• Required action
Copy nothing but the lines running from the one containing "Where should I click to: Click the dimmed" through the end of the listing below. Drop the pictures.

• Data provided
--- START ---
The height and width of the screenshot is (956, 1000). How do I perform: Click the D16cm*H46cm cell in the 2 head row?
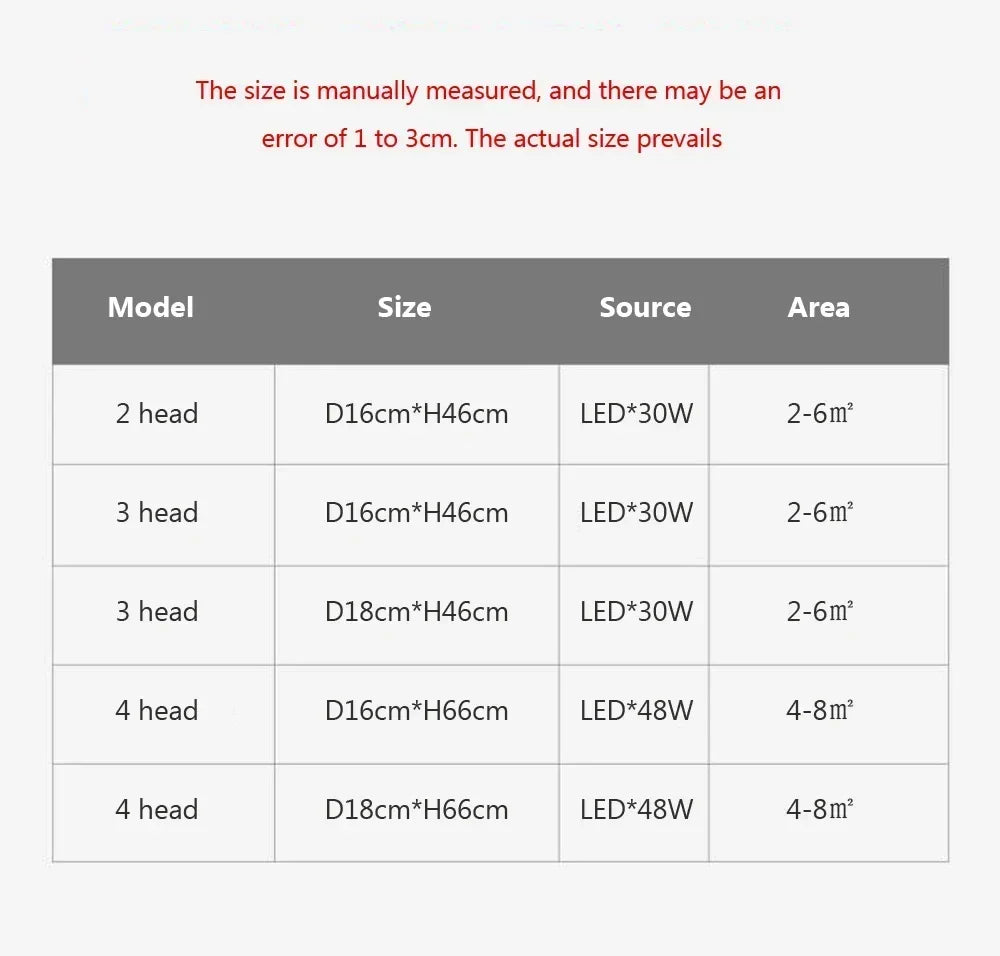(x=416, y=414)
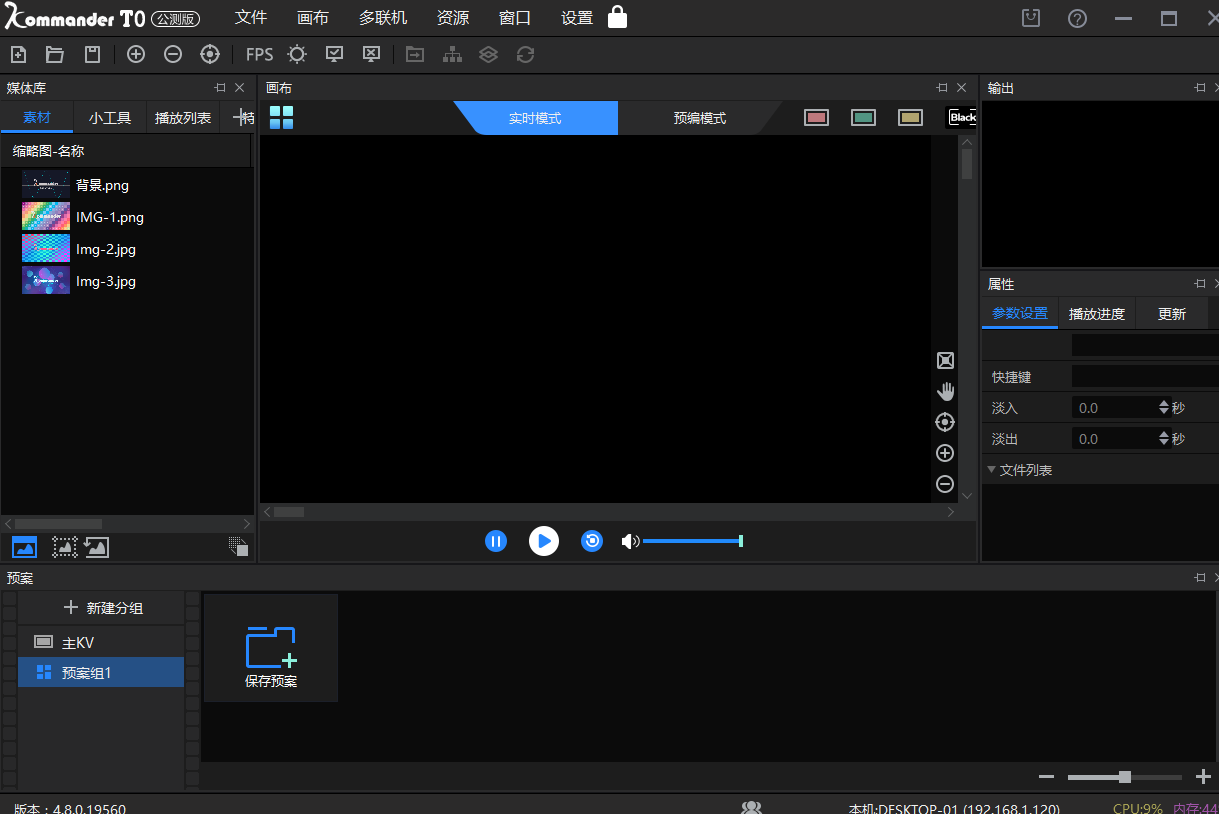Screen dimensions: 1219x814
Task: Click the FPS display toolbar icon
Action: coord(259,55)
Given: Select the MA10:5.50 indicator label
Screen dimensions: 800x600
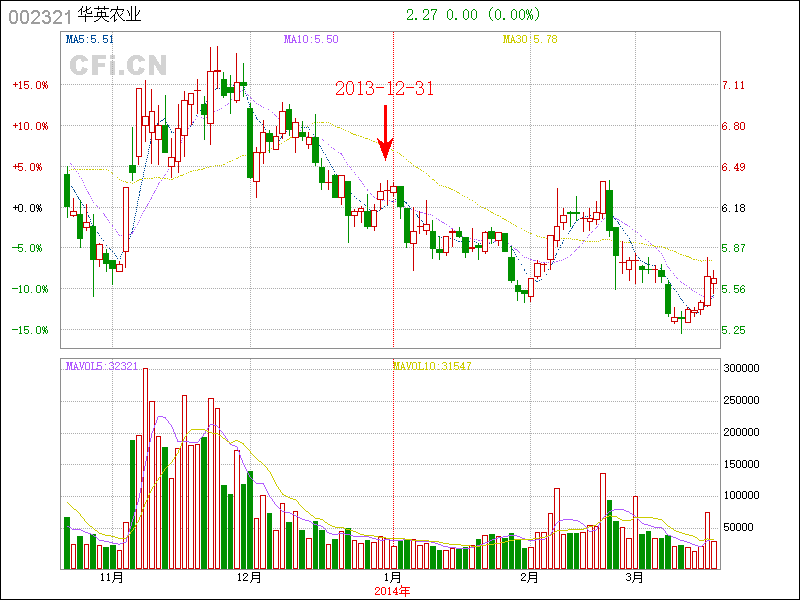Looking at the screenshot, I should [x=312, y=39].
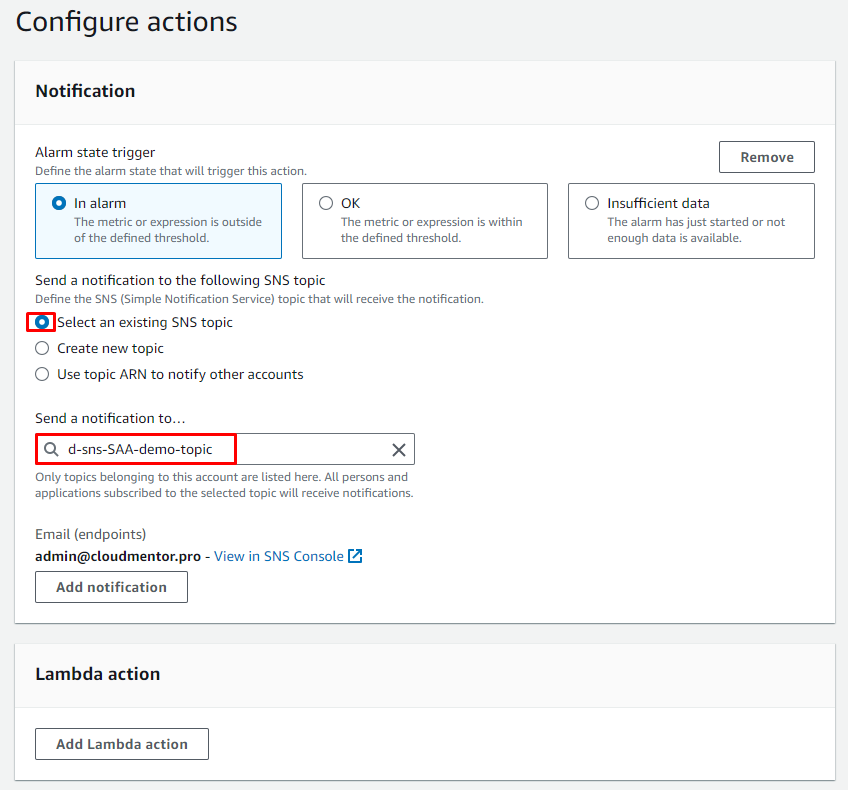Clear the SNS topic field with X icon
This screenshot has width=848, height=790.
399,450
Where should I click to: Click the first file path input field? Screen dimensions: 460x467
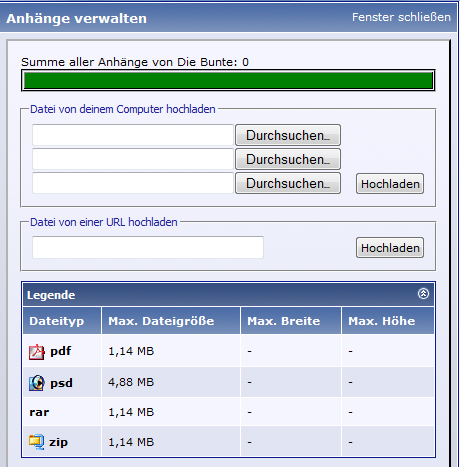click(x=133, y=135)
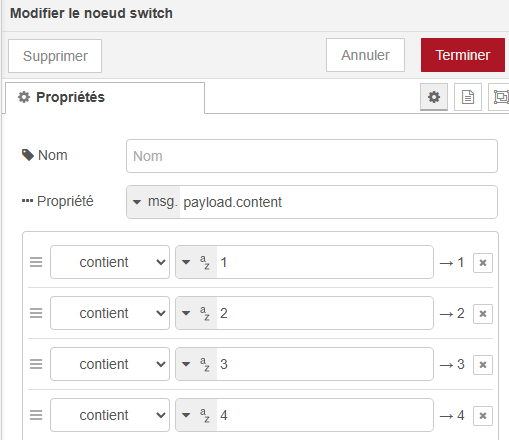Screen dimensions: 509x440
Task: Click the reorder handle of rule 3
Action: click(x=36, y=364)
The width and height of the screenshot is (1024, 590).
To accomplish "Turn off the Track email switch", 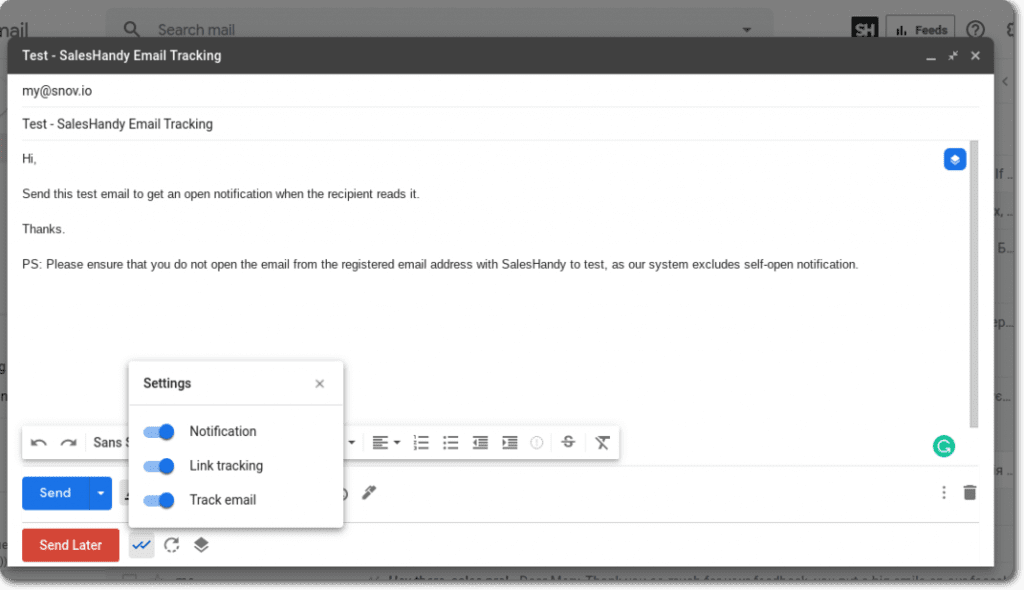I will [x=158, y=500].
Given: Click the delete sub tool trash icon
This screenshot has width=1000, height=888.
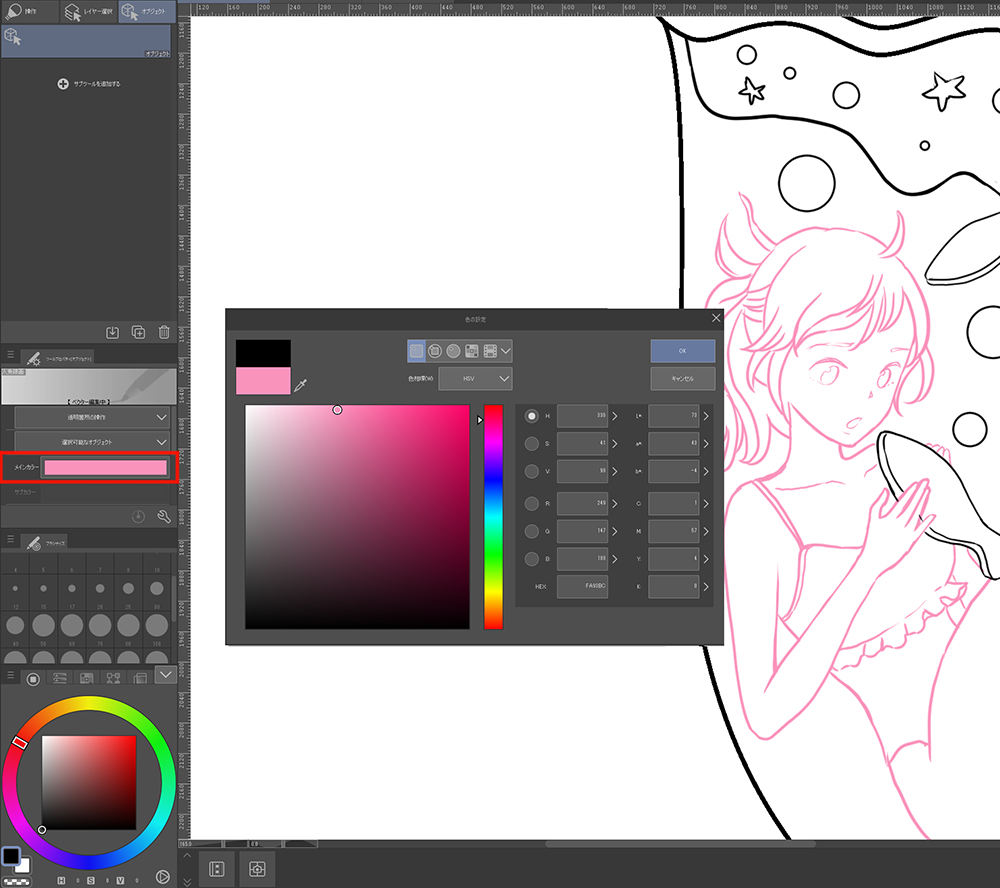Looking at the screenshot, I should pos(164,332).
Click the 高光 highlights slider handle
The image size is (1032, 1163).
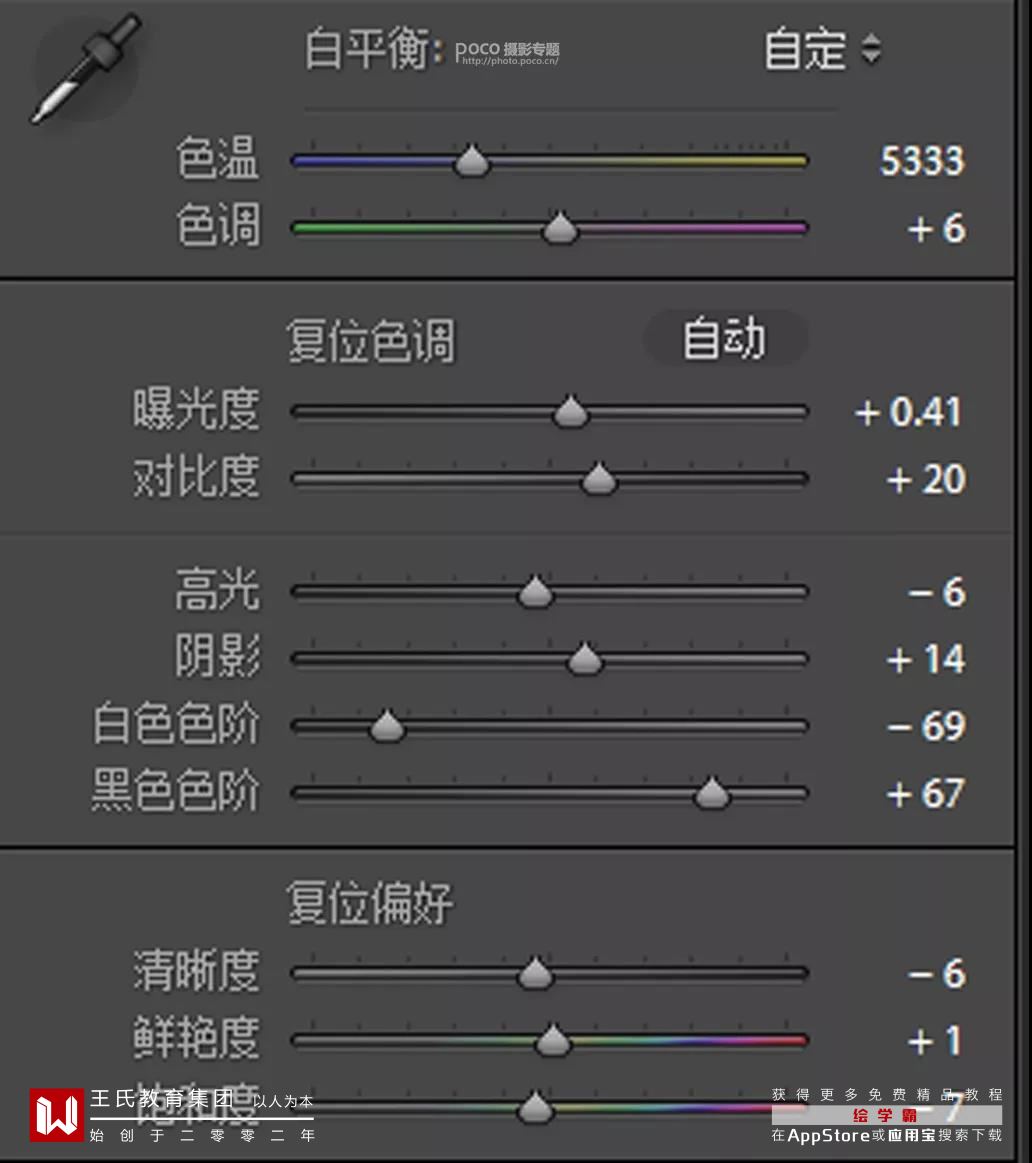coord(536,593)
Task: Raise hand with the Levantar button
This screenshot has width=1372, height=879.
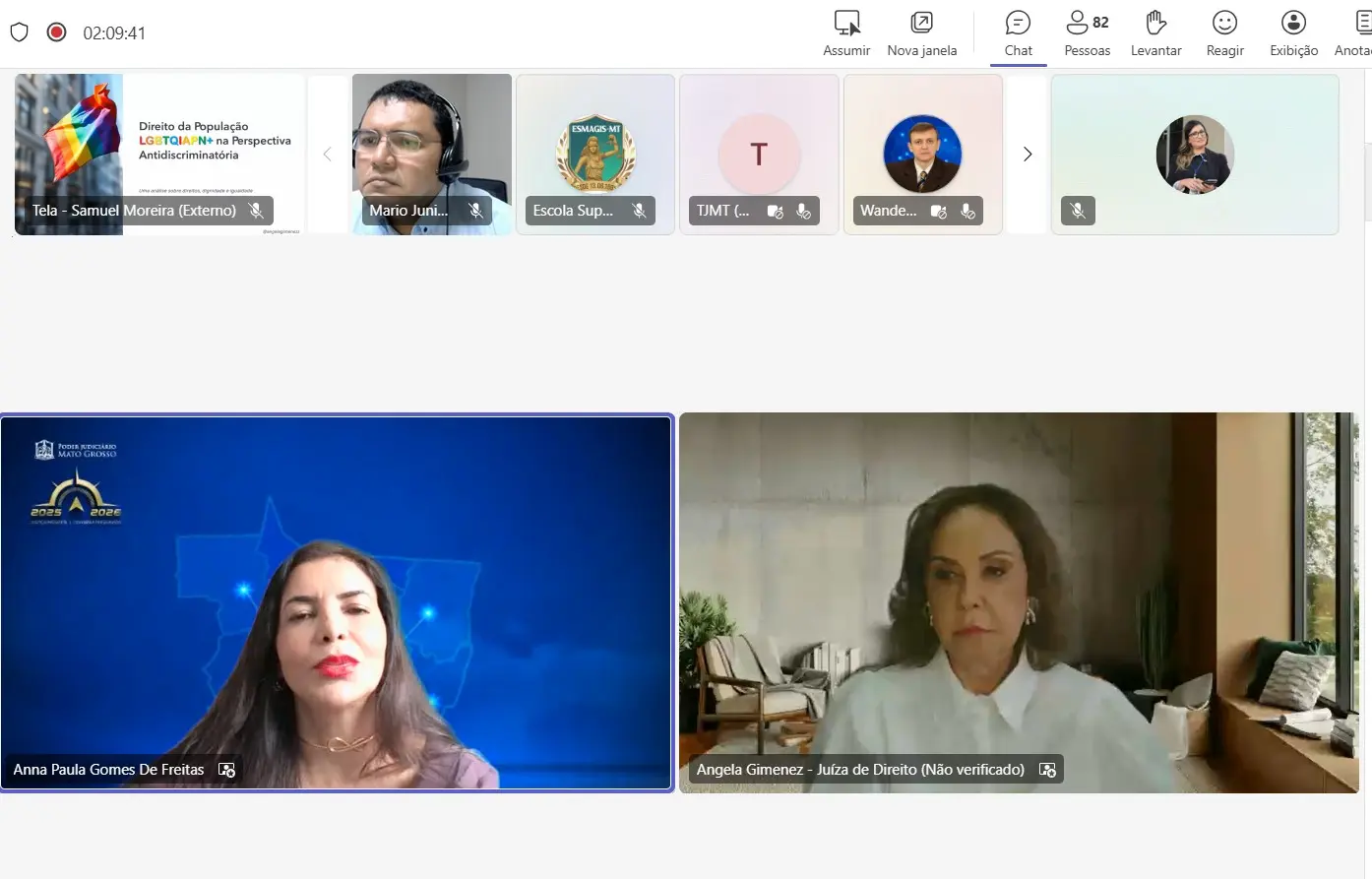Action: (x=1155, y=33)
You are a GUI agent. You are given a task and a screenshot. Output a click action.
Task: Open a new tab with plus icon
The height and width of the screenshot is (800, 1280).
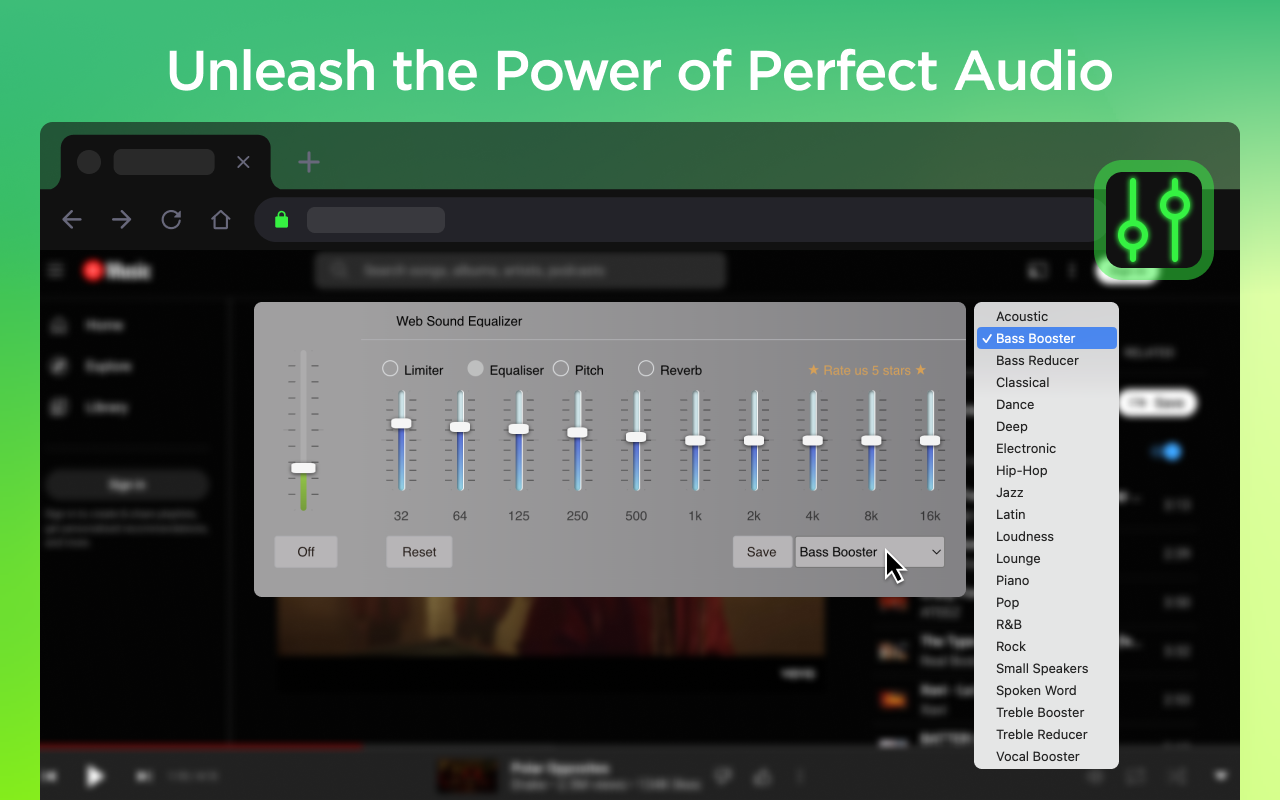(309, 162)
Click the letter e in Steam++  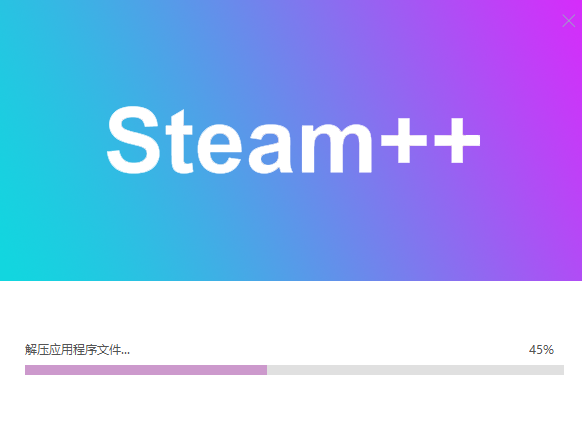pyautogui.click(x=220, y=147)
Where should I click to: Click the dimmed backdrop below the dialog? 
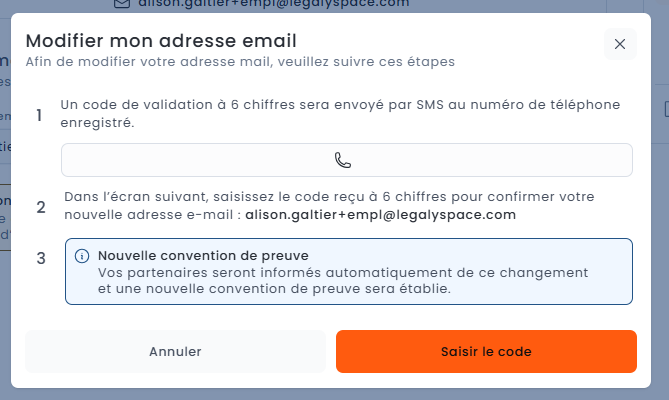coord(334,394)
--- END ---
• Solution
Where should I click to: Click the dimmed backdrop below the dialog? 
coord(334,394)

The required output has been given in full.